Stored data
□ □ □
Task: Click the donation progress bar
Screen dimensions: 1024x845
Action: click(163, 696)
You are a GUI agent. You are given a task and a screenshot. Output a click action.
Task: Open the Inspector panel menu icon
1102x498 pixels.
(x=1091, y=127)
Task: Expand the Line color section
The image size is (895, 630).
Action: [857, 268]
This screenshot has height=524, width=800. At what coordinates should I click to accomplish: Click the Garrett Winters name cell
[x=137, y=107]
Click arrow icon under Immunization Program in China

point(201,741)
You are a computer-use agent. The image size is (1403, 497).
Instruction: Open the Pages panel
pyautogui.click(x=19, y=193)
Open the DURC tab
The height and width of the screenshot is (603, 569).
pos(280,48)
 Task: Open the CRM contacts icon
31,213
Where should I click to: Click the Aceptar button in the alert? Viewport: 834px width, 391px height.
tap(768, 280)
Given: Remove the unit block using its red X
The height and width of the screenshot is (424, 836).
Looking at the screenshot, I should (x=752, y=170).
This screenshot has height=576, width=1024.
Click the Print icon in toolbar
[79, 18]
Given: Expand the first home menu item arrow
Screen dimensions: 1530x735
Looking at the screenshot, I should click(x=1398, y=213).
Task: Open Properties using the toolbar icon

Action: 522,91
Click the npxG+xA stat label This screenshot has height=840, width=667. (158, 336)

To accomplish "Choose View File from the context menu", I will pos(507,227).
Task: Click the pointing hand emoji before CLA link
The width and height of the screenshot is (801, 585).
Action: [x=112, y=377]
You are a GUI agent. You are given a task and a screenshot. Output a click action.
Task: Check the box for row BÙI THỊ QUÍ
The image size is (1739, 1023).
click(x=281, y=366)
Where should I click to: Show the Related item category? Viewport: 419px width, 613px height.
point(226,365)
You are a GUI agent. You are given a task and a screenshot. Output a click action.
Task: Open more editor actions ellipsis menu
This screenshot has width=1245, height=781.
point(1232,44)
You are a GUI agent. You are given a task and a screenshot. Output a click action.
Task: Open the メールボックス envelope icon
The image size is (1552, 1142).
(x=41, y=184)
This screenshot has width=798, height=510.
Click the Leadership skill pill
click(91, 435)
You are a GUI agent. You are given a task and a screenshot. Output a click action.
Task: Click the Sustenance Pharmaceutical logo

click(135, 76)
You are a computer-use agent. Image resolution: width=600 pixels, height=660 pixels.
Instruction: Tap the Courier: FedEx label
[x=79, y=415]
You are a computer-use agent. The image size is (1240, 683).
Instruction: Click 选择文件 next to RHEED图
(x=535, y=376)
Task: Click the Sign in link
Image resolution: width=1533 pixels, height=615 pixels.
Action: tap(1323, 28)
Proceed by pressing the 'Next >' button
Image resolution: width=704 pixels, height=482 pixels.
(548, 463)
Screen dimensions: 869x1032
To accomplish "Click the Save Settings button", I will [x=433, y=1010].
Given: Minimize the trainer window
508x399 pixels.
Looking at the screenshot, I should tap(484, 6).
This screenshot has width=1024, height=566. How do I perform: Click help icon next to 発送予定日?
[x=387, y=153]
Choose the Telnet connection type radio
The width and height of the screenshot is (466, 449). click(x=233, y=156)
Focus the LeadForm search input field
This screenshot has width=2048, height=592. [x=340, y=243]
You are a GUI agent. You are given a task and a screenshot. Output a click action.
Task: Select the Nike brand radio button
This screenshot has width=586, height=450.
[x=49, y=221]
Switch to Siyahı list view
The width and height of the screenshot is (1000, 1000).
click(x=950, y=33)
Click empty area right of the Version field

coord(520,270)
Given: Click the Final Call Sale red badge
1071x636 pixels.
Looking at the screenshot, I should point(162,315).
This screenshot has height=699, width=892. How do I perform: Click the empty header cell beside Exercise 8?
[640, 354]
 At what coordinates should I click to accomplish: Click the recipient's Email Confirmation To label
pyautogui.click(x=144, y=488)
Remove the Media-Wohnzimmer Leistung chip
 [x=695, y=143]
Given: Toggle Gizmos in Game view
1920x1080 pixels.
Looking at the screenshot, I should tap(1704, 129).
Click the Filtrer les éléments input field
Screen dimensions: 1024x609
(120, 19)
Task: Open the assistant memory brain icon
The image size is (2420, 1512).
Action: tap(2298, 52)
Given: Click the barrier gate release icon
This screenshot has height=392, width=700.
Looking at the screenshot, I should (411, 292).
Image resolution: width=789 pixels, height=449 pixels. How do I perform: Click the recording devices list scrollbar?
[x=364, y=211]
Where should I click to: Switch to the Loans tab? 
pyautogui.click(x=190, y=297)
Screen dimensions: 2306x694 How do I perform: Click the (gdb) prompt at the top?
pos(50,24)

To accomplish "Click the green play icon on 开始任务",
□ □ □
Search the records for lines holding the word "link", then copy each line you find.

Output below:
Task: Click the pointing hand emoji before CLA link
Task: Click the Sign in link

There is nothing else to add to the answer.